When Gov. Charlie Baker's administration announced its decision to soon end the statewide school mask mandate, officials cited a decrease in COVID-19 cases as part of their reasoning.

The latest data show a clear trend: Cases among Massachusetts' K-12 students have plummeted since the peak of the omicron surge in early January. Still, public health experts and elected officials stress the need for continued protective measures, especially in vulnerable communities with lower levels of vaccination and a higher percentage of positive cases.

The positivity rate for pool-testing of K-12 public school students has reached 3.3%, according to figures released by the state Department of Elementary and Secondary Education on Thursday. That's down from a high in the first week of January of 20.1%.

Those figures mirror trends in the broader population. The Department of Public Health on Thursday reported a statewide 3.8% positivity rate, compared to the omicron peak of 23.1%. And the seven-day average of new confirmed cases is down to 1,768, compared to a peak of 23,177 in early January.

While it’s heartening to see these numbers come down, infectious disease physician Dr. Cassandra Pierre said it's important to remember other concerning metrics — like hospitalizations — remain high, and certain communities still face high infection risks.

Pierre, the hospital epidemiologist at Boston Medical Center, said hospitalizations are "coming down from a very high level, which means that there's still a significant component of our state, of our counties and of our neighborhoods that continue to experience transmission.”

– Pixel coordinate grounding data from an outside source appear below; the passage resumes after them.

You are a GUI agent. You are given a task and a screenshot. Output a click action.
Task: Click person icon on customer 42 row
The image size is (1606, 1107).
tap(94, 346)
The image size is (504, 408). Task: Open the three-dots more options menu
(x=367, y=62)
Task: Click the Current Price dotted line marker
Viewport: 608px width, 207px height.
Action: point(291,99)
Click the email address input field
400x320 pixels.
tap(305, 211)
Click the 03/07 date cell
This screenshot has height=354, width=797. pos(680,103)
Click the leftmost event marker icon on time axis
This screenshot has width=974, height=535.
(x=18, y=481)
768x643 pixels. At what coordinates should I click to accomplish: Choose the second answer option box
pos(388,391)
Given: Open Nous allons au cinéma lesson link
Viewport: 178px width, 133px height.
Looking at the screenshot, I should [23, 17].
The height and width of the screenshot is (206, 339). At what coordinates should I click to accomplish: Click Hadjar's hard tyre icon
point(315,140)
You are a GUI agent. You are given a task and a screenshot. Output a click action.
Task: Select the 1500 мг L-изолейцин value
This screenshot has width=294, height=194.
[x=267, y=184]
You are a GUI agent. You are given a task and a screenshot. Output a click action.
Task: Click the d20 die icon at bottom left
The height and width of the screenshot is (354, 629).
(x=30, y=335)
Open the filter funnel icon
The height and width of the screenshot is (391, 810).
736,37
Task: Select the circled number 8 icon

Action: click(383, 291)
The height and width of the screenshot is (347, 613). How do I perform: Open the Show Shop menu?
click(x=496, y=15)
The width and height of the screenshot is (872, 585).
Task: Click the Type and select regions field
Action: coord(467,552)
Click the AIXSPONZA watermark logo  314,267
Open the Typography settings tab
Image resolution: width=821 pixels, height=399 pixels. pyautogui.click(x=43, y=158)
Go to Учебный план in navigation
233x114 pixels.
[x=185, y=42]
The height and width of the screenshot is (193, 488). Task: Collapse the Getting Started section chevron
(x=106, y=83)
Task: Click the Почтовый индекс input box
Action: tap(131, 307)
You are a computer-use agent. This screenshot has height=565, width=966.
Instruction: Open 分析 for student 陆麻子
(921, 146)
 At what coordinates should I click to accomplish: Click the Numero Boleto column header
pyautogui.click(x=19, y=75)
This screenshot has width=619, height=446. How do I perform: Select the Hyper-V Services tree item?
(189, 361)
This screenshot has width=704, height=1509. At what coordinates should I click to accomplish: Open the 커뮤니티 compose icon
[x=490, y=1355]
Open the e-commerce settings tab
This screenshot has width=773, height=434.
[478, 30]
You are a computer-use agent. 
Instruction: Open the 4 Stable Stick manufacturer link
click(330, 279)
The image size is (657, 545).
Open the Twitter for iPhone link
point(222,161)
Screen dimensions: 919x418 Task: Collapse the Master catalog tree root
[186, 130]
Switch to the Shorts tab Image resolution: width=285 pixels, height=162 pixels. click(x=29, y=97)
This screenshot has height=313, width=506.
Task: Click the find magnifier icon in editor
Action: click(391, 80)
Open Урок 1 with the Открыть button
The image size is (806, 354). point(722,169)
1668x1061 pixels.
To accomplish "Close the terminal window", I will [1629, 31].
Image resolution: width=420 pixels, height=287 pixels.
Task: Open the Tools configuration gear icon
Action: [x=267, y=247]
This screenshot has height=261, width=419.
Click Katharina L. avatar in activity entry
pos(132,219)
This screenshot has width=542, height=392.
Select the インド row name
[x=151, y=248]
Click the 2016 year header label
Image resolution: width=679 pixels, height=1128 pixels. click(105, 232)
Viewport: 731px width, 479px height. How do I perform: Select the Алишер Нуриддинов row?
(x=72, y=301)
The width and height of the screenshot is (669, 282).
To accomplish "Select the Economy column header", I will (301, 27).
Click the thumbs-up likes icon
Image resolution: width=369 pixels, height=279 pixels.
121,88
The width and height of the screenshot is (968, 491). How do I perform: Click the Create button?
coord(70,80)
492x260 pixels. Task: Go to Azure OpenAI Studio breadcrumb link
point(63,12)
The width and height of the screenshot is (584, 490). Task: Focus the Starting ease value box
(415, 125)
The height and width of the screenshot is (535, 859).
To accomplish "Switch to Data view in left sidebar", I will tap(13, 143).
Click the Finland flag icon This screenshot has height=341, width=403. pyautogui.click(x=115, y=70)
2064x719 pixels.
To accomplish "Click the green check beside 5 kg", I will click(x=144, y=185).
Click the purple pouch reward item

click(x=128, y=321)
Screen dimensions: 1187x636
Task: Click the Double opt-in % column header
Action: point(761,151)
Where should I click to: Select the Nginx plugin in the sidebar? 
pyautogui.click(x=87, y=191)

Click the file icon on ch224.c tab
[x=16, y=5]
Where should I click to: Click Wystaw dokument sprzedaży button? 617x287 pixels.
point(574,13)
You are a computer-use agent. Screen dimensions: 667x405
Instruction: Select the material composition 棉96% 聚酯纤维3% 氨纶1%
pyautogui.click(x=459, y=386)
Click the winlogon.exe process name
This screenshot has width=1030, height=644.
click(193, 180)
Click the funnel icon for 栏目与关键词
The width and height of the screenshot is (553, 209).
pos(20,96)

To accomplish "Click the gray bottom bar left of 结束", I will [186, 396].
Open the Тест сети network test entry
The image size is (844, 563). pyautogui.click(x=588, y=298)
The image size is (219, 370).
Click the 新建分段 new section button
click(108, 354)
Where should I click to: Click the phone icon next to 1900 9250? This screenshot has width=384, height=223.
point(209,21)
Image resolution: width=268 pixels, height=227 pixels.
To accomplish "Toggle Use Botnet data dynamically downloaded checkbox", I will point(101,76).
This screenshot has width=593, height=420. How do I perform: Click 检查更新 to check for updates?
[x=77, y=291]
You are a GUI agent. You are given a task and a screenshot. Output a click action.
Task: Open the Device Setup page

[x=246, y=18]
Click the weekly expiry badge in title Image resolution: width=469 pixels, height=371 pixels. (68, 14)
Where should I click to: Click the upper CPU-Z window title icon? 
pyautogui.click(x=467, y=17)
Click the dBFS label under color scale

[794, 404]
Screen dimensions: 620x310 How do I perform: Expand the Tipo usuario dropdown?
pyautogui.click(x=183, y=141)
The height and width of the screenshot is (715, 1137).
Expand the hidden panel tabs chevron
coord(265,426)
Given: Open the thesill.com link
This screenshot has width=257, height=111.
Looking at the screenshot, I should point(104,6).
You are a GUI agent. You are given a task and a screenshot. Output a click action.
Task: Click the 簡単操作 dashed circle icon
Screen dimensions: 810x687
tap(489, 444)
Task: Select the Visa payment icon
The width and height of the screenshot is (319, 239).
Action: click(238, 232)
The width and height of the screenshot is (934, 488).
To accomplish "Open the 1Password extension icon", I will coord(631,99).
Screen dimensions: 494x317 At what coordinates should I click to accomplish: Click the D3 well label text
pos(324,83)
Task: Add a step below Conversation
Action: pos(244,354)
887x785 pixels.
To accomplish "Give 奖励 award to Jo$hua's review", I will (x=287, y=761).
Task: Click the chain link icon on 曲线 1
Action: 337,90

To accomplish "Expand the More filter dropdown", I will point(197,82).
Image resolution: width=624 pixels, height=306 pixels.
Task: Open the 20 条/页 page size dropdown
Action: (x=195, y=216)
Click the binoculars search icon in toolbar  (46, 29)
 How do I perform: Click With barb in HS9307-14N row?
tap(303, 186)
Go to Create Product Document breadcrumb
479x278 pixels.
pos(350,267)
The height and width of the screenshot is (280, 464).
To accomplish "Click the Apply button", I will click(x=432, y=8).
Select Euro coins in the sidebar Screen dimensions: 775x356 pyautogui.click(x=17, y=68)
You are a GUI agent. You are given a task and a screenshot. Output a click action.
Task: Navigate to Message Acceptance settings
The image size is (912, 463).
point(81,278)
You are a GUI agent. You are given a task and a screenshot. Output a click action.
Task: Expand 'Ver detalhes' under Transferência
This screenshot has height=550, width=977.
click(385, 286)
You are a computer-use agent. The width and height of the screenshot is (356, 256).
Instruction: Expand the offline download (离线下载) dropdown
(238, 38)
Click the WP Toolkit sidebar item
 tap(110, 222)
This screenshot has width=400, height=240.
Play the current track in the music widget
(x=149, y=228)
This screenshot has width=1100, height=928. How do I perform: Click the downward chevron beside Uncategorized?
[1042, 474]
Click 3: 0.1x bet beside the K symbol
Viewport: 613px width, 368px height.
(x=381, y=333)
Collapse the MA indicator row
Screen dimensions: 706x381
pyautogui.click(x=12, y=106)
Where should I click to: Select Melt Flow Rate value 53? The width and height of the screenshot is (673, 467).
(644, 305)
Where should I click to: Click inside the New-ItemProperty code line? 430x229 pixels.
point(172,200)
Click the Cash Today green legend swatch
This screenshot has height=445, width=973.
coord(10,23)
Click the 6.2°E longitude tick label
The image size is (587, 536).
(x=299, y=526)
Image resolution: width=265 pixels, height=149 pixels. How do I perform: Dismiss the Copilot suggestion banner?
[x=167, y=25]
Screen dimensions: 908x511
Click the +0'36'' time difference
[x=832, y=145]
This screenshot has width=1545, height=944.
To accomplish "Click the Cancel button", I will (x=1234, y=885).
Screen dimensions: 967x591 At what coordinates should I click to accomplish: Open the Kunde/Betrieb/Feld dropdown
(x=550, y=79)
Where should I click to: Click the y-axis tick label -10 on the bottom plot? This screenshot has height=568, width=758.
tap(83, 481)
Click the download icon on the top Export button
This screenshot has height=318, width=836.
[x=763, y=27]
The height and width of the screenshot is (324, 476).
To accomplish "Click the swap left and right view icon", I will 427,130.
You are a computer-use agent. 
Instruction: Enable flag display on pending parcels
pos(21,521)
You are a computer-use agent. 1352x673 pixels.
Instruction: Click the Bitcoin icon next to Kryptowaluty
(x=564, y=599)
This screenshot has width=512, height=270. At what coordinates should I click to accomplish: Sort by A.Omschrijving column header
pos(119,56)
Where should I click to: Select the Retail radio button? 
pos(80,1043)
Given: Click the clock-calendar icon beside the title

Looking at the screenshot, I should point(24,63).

She said she’s particularly concerned about how the end of the statewide school mask mandate will affect those communities.

"You could have a COVID positivity of 3.3% in a vulnerable neighborhood and know that right after your February holiday, when this mandate is due to expire, a lot of kids might come back into the school and that positivity [rate] might shoot up, leaving those children unprotected in their relative lack of vaccination,” Pierre said.

According to the state Department of Public Health, just 26% of 5- to 11-year-olds in Lowell are fully vaccinated, and only 14% of those children in Brockton — two communities where DESE reports test positivity rates are nearly double the statewide average.

In announcing the end of the statewide mask mandate, Education Secretary James Peyser said districts can employ their own mandates. Boston is doing just that.

Though the city's K-12 student positivity rate last week was just below the statewide average — at 3.2% — officials are concerned that number is still not low enough to warrant lifting masks, considering student vaccination rates. Less than a third of 5- to 11-year-olds in the city are fully vaccinated, as well as less than half of 16- to 19-year-olds.

“Our Boston Public Health Commission has determined that we need to see [a] consistent downward trend of these [case and positivity] numbers so that we're not just dipping above and below, above and below,” Boston Mayor Michelle Wu said in announcing that the city will require masks after the statewide mandate ends Feb. 28.

Pierre, who is also a member of Wu’s COVID-19 Advisory Committee, says looking at city- or town-level data can be misleading, because it can miss differences at the neighborhood level.

In Boston, the latest seven-day average test positivity,according to the Boston Public Health Commission, was 6.9% on Monday for the entire city. Several neighborhoods were higher than that, with Charlestown at 8.7%, South Boston and South Dorchester at 9.1%, and East Boston at 10.1%. Jamaica Plain, Hyde Park, West Roxbury and Roslindale were all close to 5%.

"You'll have areas of very low positivity, and in another part of the city, very high levels of positivity because of what we know to be lots of different factors that have led to the disinvestment in communities of color,” Pierre said. “And so many communities of color and other structurally vulnerable populations might have much higher levels of positivity … there are populations within that 3.3% [statewide student positivity rate] that we may not know the true state of risk within.”